We applied the reviewer’s suggestion.
(11) In the section Experimental Design in Results, the first sentences are part of the methodology and are described in materials and methods. I suggest removing it from the results and rewriting the text. Results of the RNA extraction methodology and library preparation were shown in supplementary material. Thus, the authors could mention that the results were presented in supplementary material.
We have revised this section to remove the details of RNA extraction and library preparation, focusing instead on the pipeline and experimental setups. The methodology is outlined in Figure 1, as well as in the materials and methods and the supplementary figures for each experimental setup.
Reviewer #2 (Recommendations For The Authors):
For major weakness 4 described in the Public Review, the authors could try experiments like:
(1) comparison between females and males of tissues or primary cells; or
(2) comparison between cell lines before and after heat shock.
They are easy to perform and much more similar to real experimental designs for discovery, and the authors may actually have some new findings because usually people do not do much investigation on the isoform level using mRNA-seq.

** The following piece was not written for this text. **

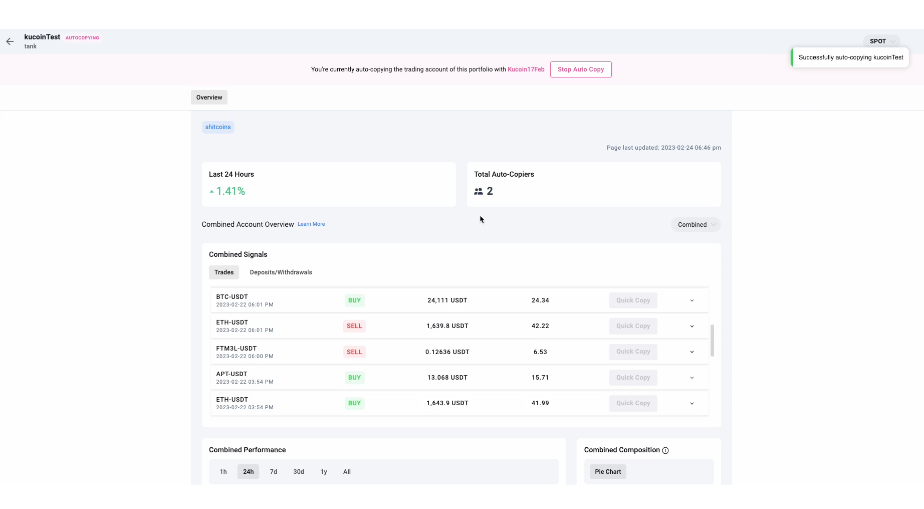
Task: Select the 1h performance range
Action: pos(224,471)
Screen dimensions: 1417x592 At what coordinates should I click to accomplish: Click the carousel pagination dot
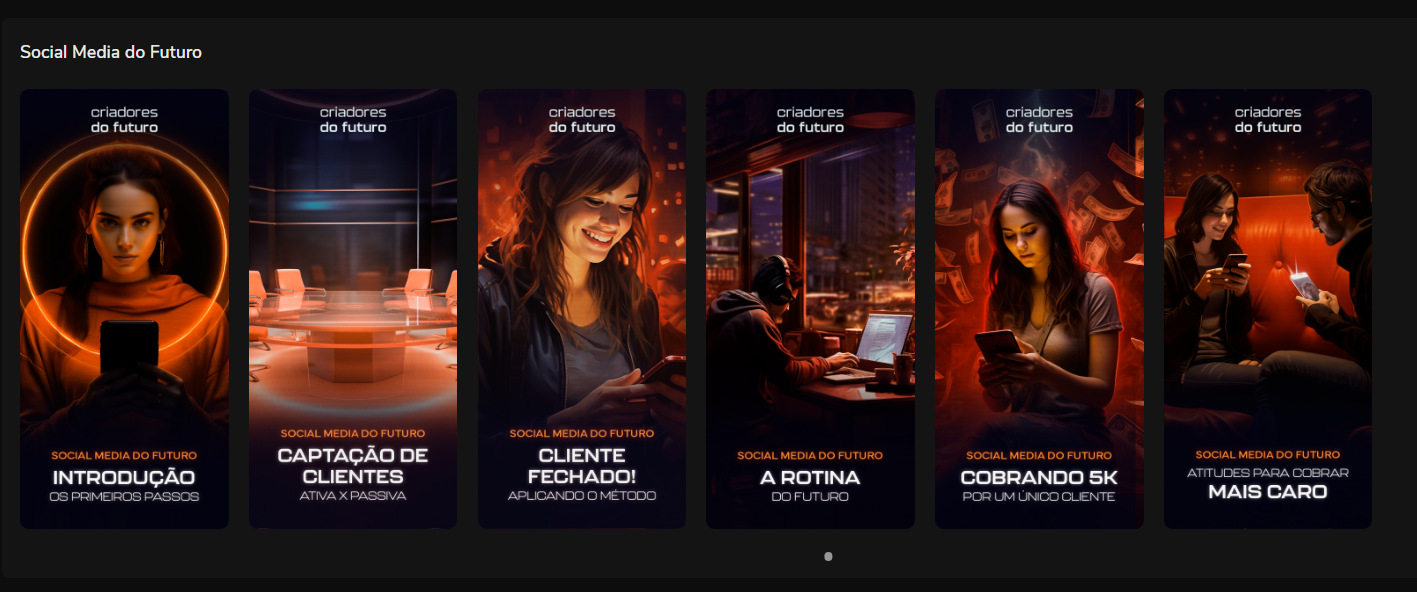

We thank the reviewer for their suggestions. We performed the heat-shock experimental comparison between heat-shocked and non-heat shocked cells from the same cell line (HEK293). We sequenced the sample (6 replicates per condition) and already one-hour post-sequencing initiation, we identified three DEGs including HSPA1A, DNAJB1, and HSP90AA1 reported to be upregulated heat shock conditions (Yonezawa and Bono 2023, Sanchez-Briñas et al. 2023). We have identified one differentially expressed isoform and included it in the main figure.
There are two minor weaknesses:
(1) Many figure numbers in the main text are wrong, including:
Page 4, "similarity plot and principal component analysis (PCA) (Figure 1B, 1C)";
Page 7, "same intervals as mentioned earlier (Figure 1A)", and "Next, we inspected the PCA and dissimilarity plots (Figure 2B";
Page 10, "process (Supplementary Figure 19A) until the 24-hour PSI mark point (Figure 9B", and "NEW1 was the sole differentially expressed gene (Figure 9D)".
The authors should be more careful about this. It is very confusing for readers.
We have addressed these points in the text.
(2) The texts in the figures are too small to recognize, especially in Figures 4 and 5. The reason is that there are too many sub-figures in one figure. Is that really necessary to put more than 20 sub-figures in one? The authors should better summarize their results. For example, remove sub-figures with little information; do not show figures with the same styles again and again in the main text and just summarize them instead.
We thank the reviewer for the suggestion. We have updated the figure to focus on the most relevant comparisons (new1Δ-pEV vs. WT-pEV and rkr1Δ-pEV vs. WT-pEV), providing a clearer and more realistic comparison between mutant and wild-type conditions in the main figure. Additionally, a summary and all related comparisons are included in Supplementary Documents S4 and S5. We believe these supplementary figures are essential to demonstrate NanopoReaTA's capabilities as a quality control tool, effectively detecting expected transcriptomic alterations in real-time.